Another in absentia trial concerns Vilnius OMON commanders Boleslav Makutynovich (Boleslavas Makutynovičius) and Vladimir Razvodov (Vladimiras Razvodovas). They are not implicated in the Medininkai massacre, but are accused of ordering assaults on other border posts and other actions aimed at intimidating the public (in total, 15 specific instances). In July 2015, Vilnius District Court found them not guilty. The decision was appealed by Lithuanian prosecutors.

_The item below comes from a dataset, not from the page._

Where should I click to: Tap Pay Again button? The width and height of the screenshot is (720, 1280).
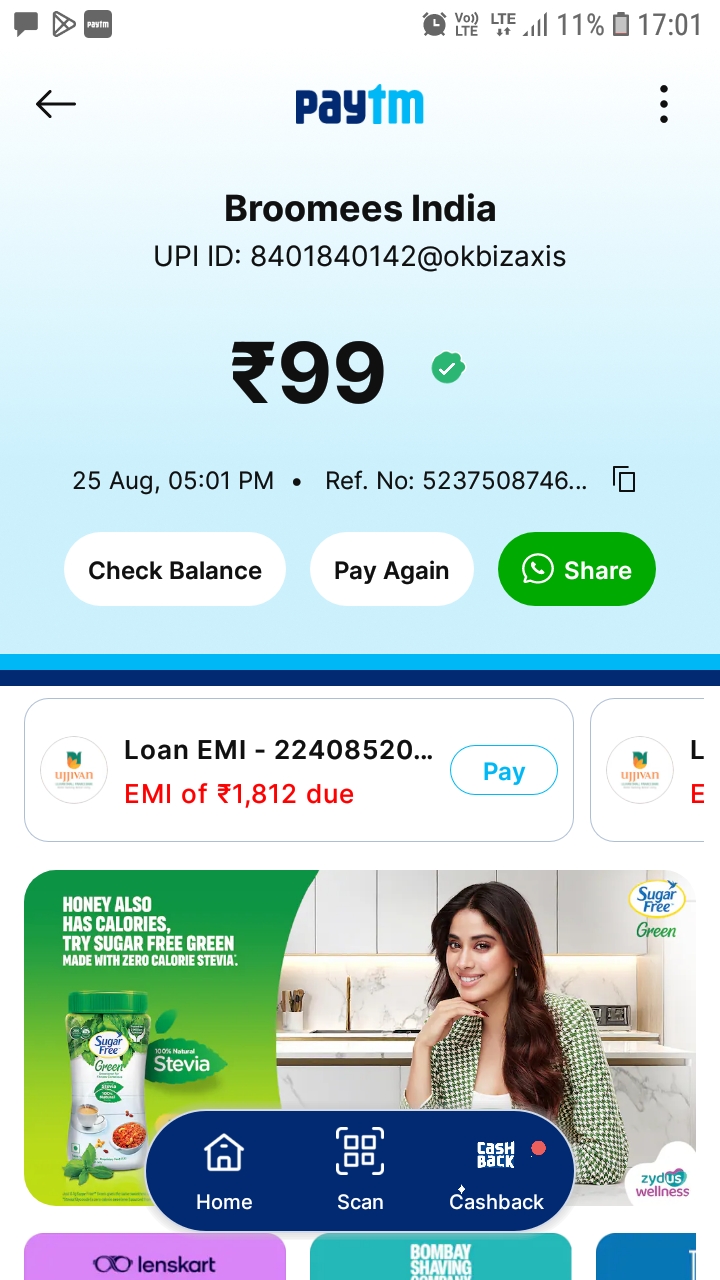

According to unconfirmed reports, Makutynovich died in November 2015. On 24 January 2017, the Appeals Court ruled that the District Court improperly interpreted that crimes against humanity could be committed only in a time of war or other armed conflict and sentenced Razvodov to 12 years imprisonment and 14,000 euros in compensation for damages. Razvodov is believed to live in Russia, and Lithuania has issued a European Arrest Warrant for him.